• Task prompt
Copy each line of the listing that includes "Icomoon".
─── Record excerpts ───
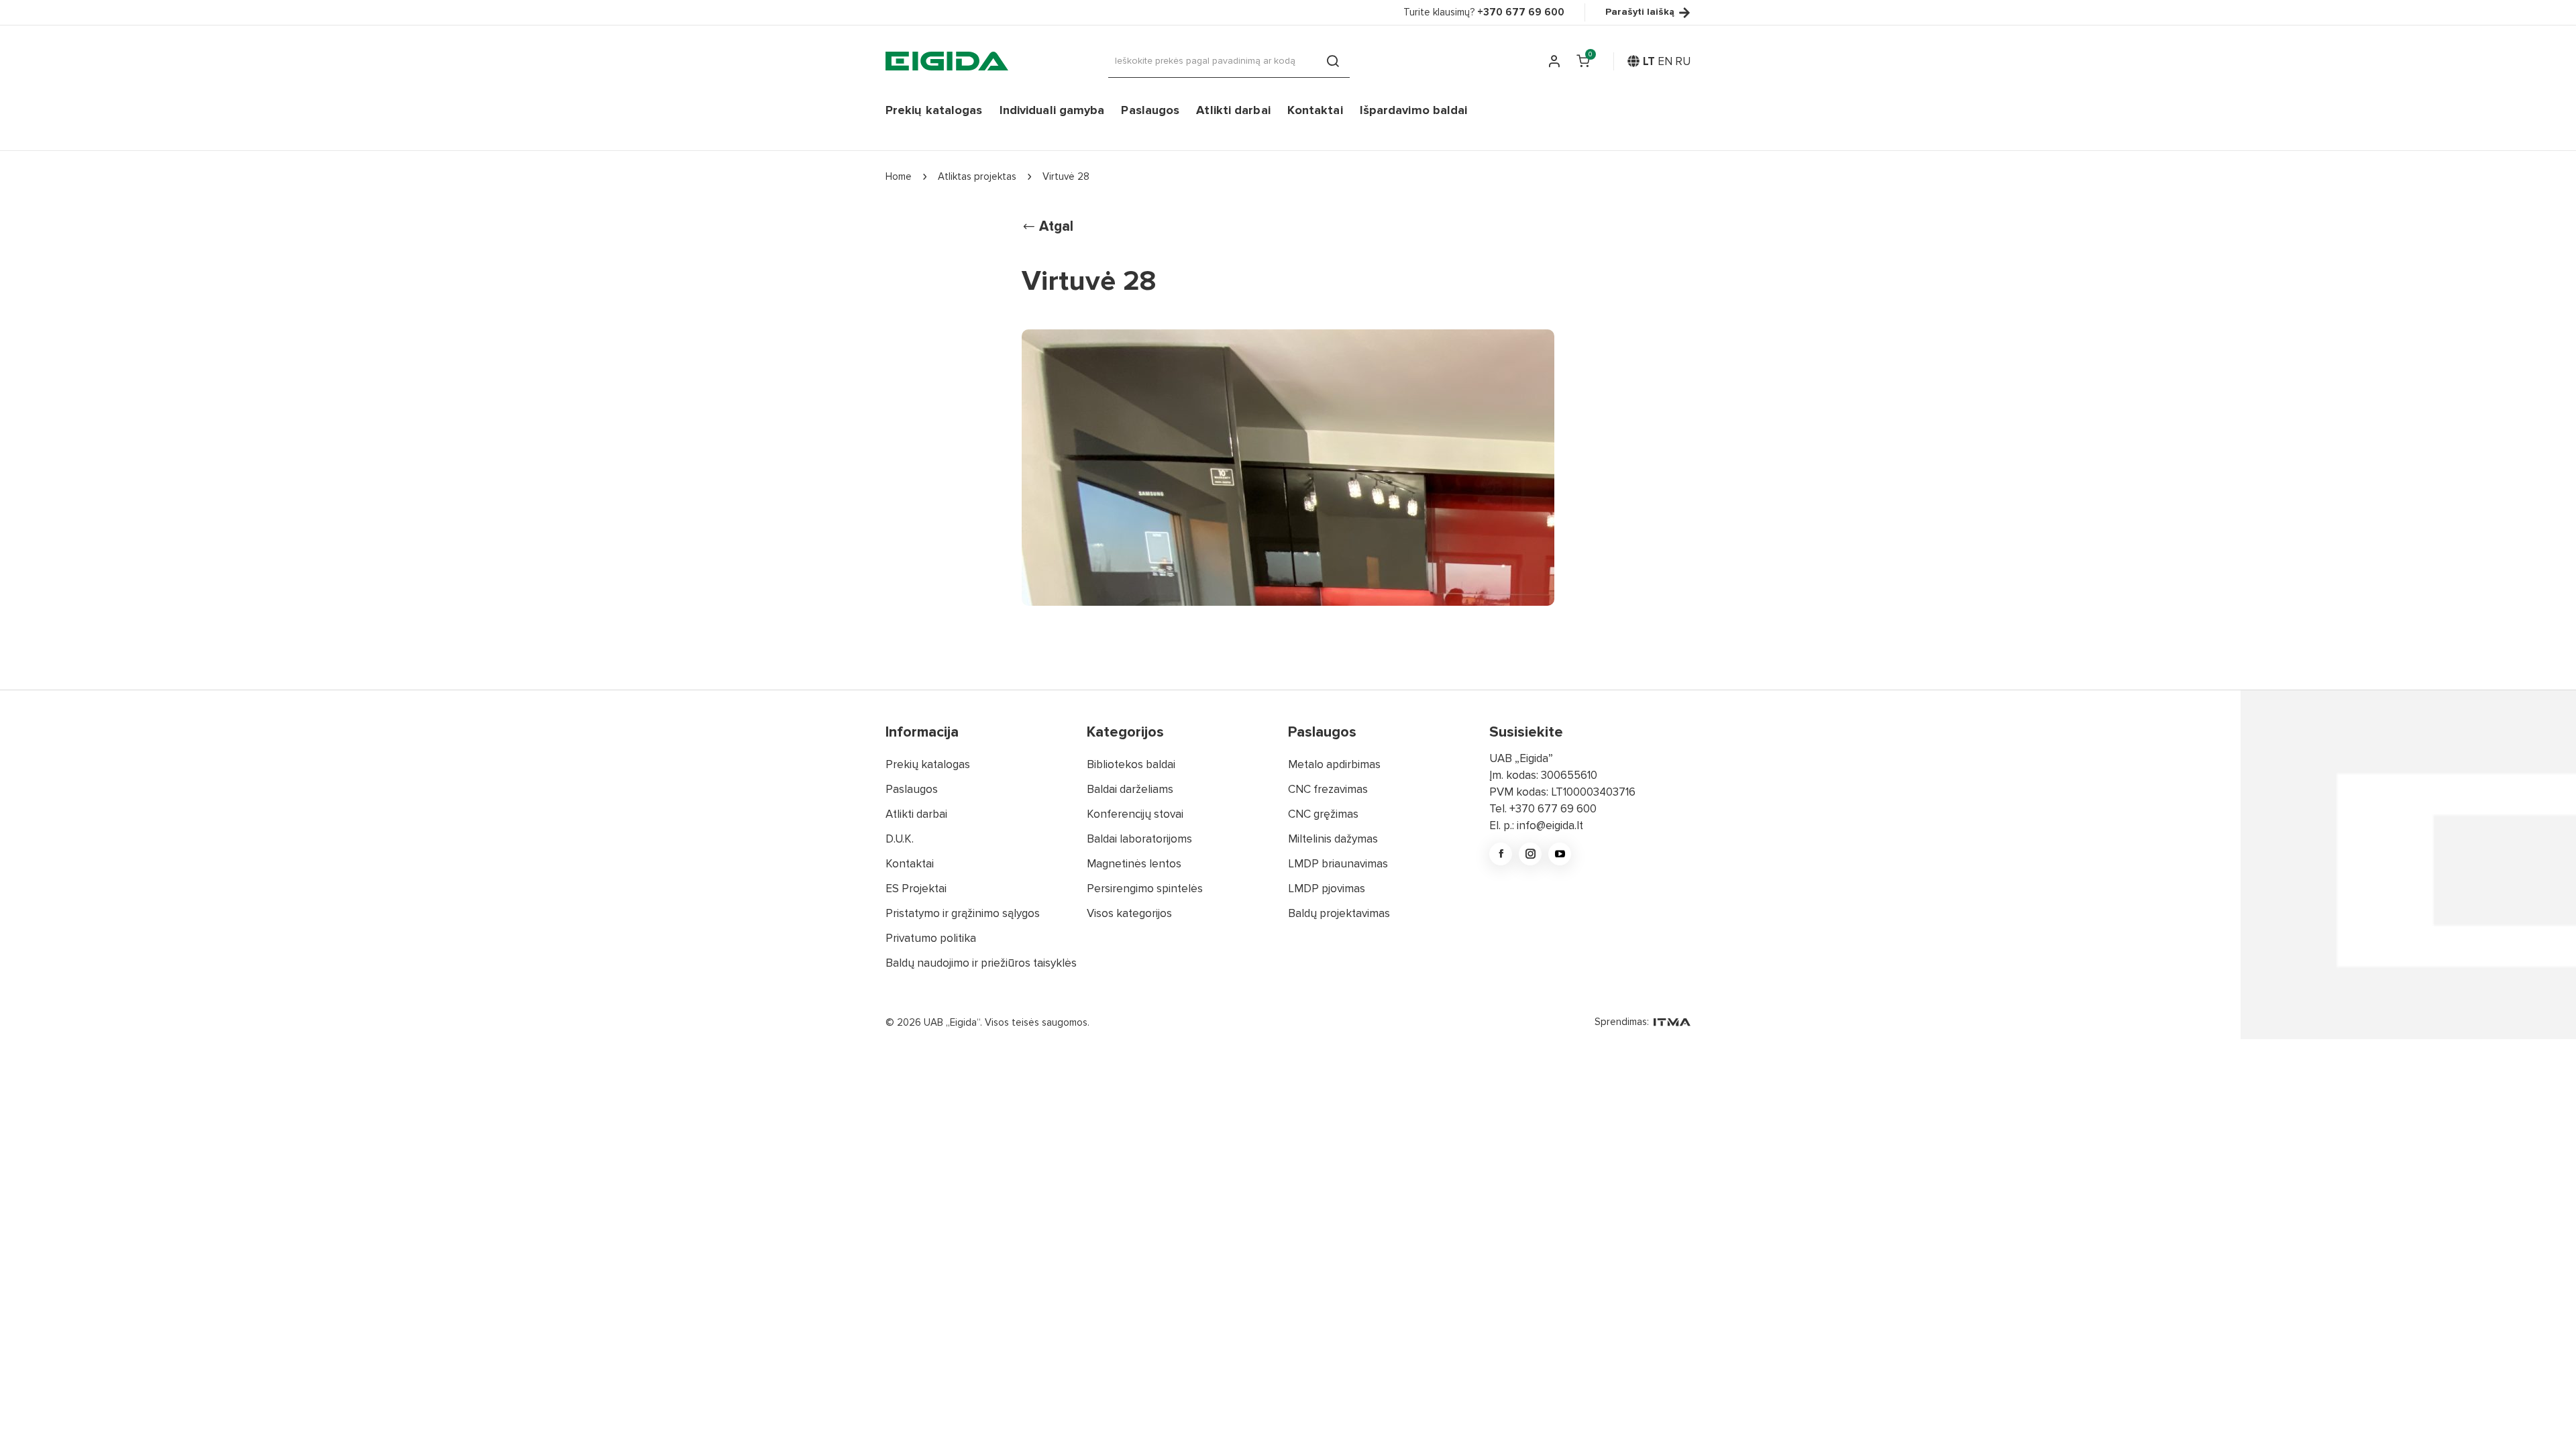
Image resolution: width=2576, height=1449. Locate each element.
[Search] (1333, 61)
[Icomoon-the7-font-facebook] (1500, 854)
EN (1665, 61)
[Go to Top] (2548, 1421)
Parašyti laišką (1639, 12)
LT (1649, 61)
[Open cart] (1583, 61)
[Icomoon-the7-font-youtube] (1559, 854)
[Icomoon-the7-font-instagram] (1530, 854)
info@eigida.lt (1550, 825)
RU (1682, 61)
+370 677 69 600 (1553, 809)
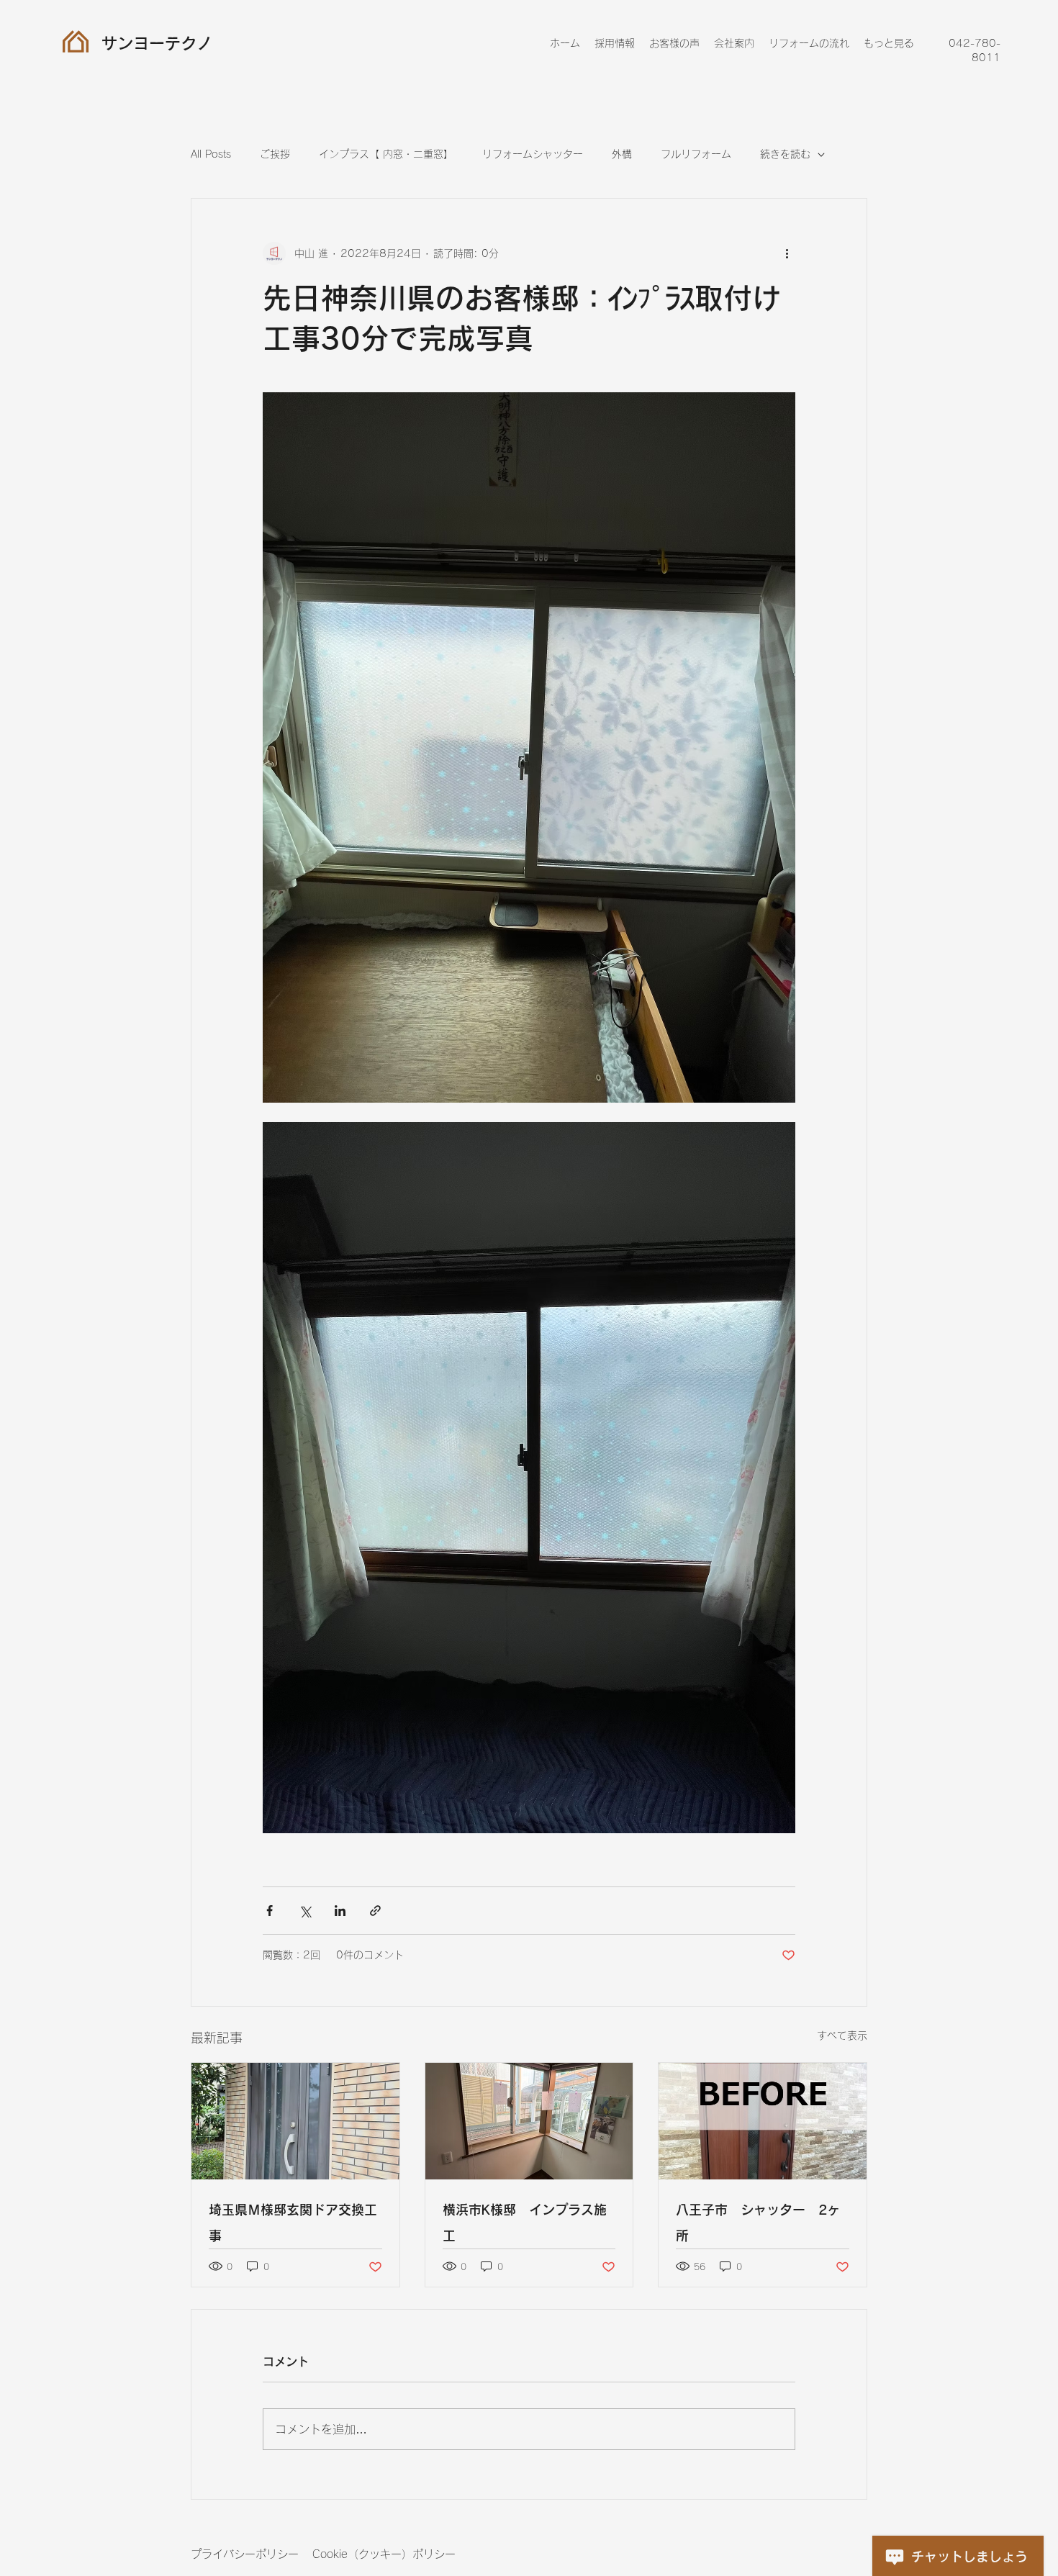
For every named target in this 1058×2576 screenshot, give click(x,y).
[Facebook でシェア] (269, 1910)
───
• Reply to the task
[Icomoon-the7-font-facebook] (1500, 854)
[Icomoon-the7-font-youtube] (1559, 854)
[Icomoon-the7-font-instagram] (1530, 854)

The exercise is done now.